Anita Dudink stoelmassage en massagetherapie

De belastingdienst betaalt mee

De overheid ziet het belang in van een gezond Nederland. Men ziet graag de kans op beroepsziektes zoals burnout en RSI verkleind worden. De werkgever is wettelijk verantwoordelijk voor het arbeidsrisico van de werknemer. Dat is dan ook de reden dat de kosten van de stoelmassage volledig als bedrijfskosten mogen worden opgevoerd. Ook de B.T.W. mag worden verrekend. De werkgever contracteert en betaalt de stoelmasseur en is dus afnemer van de prestaties. Om die reden heeft hij, op grond van artikel 15 van de Wet op de omzetbelasting 1968, recht op aftrek van voorbelasting.

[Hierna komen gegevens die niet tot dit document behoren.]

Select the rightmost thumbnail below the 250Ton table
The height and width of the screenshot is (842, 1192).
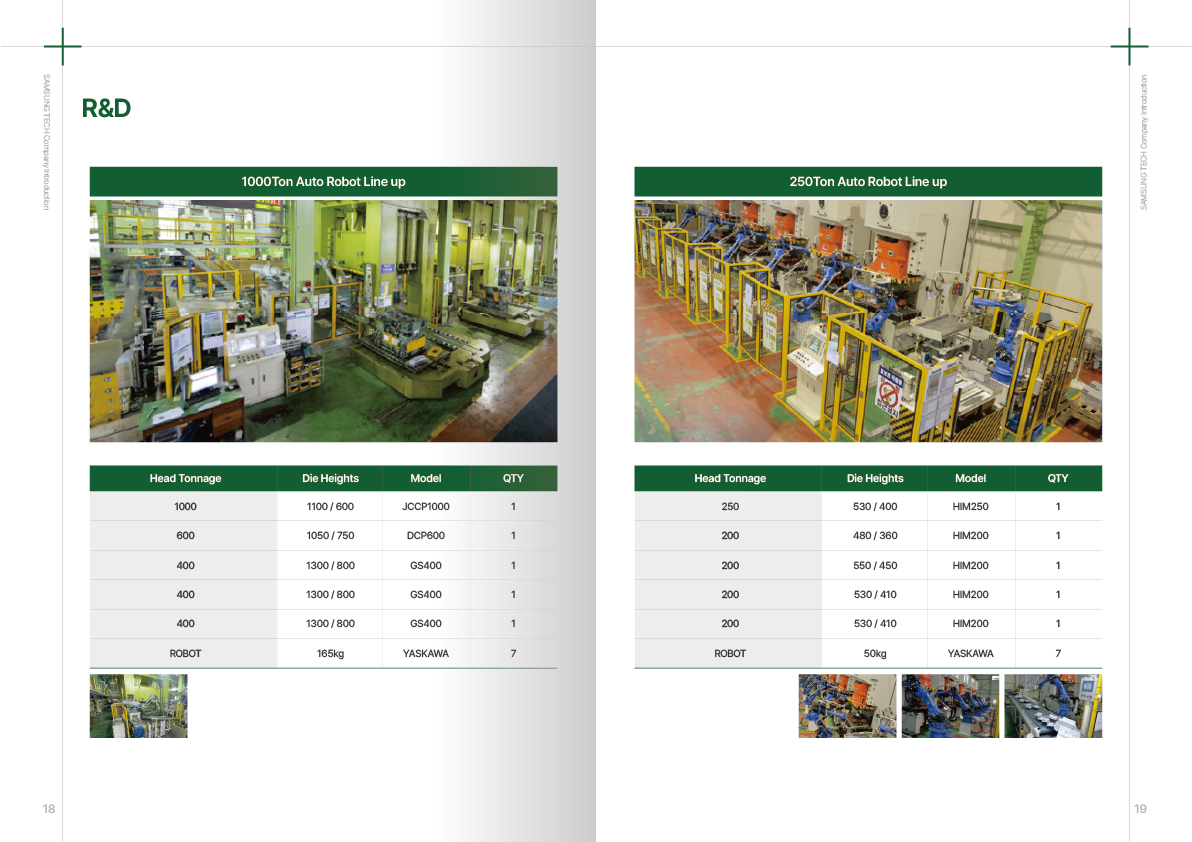(1052, 706)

Deze voorbelasting betreft 21% B.T.W. die over de diensten van de stoelmasseur en de eventuele reiskostendeclaratie betaald wordt. Daarnaast kan de opdrachtgever het gehele factuurbedrag als bedrijfskosten opvoeren (excl. B.T.W.).

Bovenstaande geldt onder bepaalde condities:

  • De opdrachtgever heeft de stoelmassage in een ARBO-plan opgenomen.
  • De massages vinden onder werktijd plaats.
  • De eventuele eigen bijdrage van de werknemer geldt niet als bedrijfskosten.